Restoring an etcd snapshot

An etcd snapshot can currently only be restored on cluster creation, this can be achieved by modifying the output from create cluster --render, and defining a restoreSnapshotURL in the etcd section of the HostedCluster spec.

First we must create a pre-signed URL so the previously saved etcd snapshot can be downloaded from S3 without passing credentials to the etcd deployment, with the aws CLI this can be achieved like:

ETCD_SNAPSHOT=${ETCD_SNAPSHOT:-"s3://${BUCKET_NAME}/${CLUSTER_NAME}-snapshot.db"}
ETCD_SNAPSHOT_URL=$(aws s3 presign ${ETCD_SNAPSHOT})
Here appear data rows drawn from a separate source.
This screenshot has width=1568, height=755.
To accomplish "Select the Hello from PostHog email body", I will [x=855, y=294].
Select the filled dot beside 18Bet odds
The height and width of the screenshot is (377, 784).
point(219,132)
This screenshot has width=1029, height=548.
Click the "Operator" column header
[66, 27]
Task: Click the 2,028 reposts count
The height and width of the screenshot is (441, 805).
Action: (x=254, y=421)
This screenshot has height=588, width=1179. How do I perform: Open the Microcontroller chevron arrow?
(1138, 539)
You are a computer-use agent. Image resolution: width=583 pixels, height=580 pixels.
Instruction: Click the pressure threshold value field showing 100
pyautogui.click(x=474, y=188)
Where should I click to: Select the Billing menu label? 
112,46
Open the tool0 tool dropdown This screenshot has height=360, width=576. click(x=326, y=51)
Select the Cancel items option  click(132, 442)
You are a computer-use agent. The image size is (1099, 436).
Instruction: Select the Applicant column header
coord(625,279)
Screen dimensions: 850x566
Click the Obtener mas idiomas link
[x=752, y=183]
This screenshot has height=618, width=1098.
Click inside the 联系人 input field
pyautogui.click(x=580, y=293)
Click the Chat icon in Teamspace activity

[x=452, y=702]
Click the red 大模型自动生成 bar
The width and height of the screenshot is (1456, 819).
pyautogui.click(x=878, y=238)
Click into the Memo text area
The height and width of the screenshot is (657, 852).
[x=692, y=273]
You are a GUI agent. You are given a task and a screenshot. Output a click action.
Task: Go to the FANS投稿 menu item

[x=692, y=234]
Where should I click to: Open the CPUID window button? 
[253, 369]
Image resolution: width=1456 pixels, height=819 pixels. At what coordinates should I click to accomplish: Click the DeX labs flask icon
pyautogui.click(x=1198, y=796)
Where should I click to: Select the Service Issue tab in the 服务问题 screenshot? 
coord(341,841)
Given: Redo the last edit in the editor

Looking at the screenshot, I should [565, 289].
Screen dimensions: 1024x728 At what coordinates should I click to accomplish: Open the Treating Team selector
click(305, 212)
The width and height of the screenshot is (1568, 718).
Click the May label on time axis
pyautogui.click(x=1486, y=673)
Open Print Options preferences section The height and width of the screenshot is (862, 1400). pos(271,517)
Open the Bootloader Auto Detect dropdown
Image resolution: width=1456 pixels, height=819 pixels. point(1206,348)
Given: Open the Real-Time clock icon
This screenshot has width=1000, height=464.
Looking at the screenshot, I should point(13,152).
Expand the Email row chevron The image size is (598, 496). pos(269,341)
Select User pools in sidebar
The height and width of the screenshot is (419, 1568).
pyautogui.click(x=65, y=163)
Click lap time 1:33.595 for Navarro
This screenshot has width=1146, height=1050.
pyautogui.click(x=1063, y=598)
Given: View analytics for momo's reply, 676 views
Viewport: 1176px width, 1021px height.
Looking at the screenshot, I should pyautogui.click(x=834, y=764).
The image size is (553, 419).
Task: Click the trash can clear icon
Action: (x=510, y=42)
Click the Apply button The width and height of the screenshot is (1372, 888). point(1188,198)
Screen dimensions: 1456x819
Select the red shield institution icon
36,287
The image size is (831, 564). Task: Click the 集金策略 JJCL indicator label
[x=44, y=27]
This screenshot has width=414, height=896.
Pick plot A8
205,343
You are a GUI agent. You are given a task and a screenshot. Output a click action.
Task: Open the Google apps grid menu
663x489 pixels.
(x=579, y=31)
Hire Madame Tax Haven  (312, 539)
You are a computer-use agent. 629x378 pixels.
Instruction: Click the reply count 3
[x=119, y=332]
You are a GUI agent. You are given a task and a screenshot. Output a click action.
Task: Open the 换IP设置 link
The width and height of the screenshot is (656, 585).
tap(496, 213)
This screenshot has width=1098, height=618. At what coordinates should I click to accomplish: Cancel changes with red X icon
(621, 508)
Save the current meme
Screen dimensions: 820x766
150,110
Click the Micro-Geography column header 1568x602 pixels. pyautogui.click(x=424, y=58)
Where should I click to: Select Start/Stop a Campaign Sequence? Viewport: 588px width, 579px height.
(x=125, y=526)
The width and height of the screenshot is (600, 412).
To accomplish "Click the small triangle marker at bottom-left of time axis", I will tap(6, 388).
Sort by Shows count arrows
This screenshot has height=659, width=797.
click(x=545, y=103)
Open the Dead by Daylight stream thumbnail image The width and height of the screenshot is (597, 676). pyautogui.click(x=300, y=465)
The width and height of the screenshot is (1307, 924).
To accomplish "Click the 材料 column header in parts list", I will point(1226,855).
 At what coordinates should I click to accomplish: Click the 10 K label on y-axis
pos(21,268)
Now we modify the HostedCluster spec to refer to this URL, e.g:

spec:
  etcd:
    managed:
      storage:
        persistentVolume:
          size: 4Gi
        type: PersistentVolume
        restoreSnapshotURL:
        - "${ETCD_SNAPSHOT_URL}"
    managementType: Managed

Finally you must ensure the secret referenced from the spec.secretEncryption.aescbc contains the same AES key saved in the previous steps.